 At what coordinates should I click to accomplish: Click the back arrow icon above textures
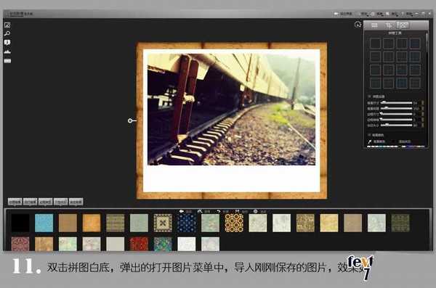(181, 211)
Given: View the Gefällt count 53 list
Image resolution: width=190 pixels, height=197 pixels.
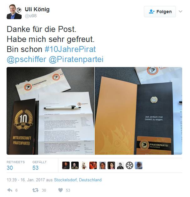Looking at the screenshot, I should pos(40,165).
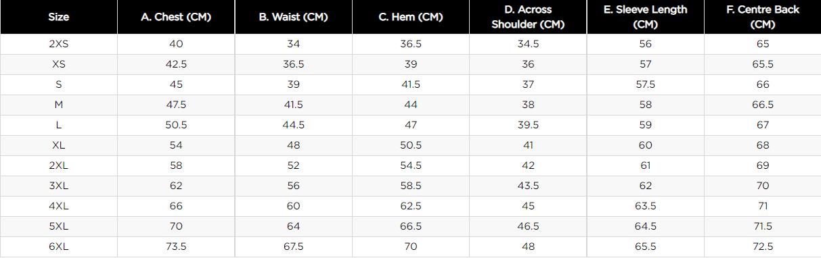Click the XL size row label

point(59,145)
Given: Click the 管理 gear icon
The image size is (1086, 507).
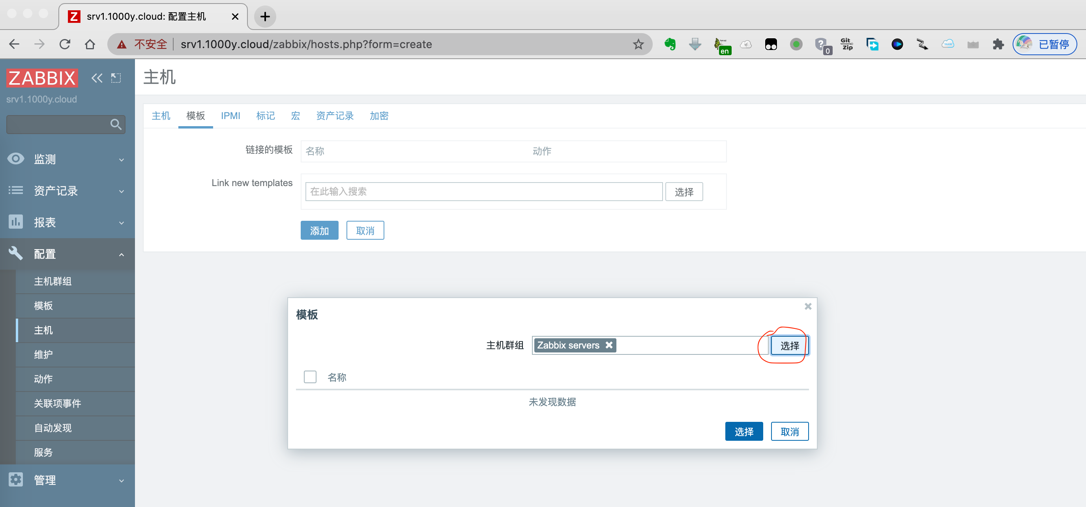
****************
Convert every line of the records above into a Markdown table with two columns, Index (the row number) and Content (the line), skipping blank lines. Omit the pictures.

| Index | Content |
|---|---|
| 1 |  At what coordinates should I click to accomplish: Click the back arrow icon above textures |
| 2 | (181, 211) |
| 3 | Given: View the Gefällt count 53 list |
| 4 | Image resolution: width=190 pixels, height=197 pixels. |
| 5 | Looking at the screenshot, I should pos(40,165). |
| 6 | Click the XL size row label |
| 7 | point(59,145) |
| 8 | Given: Click the 管理 gear icon |
| 9 | The image size is (1086, 507). |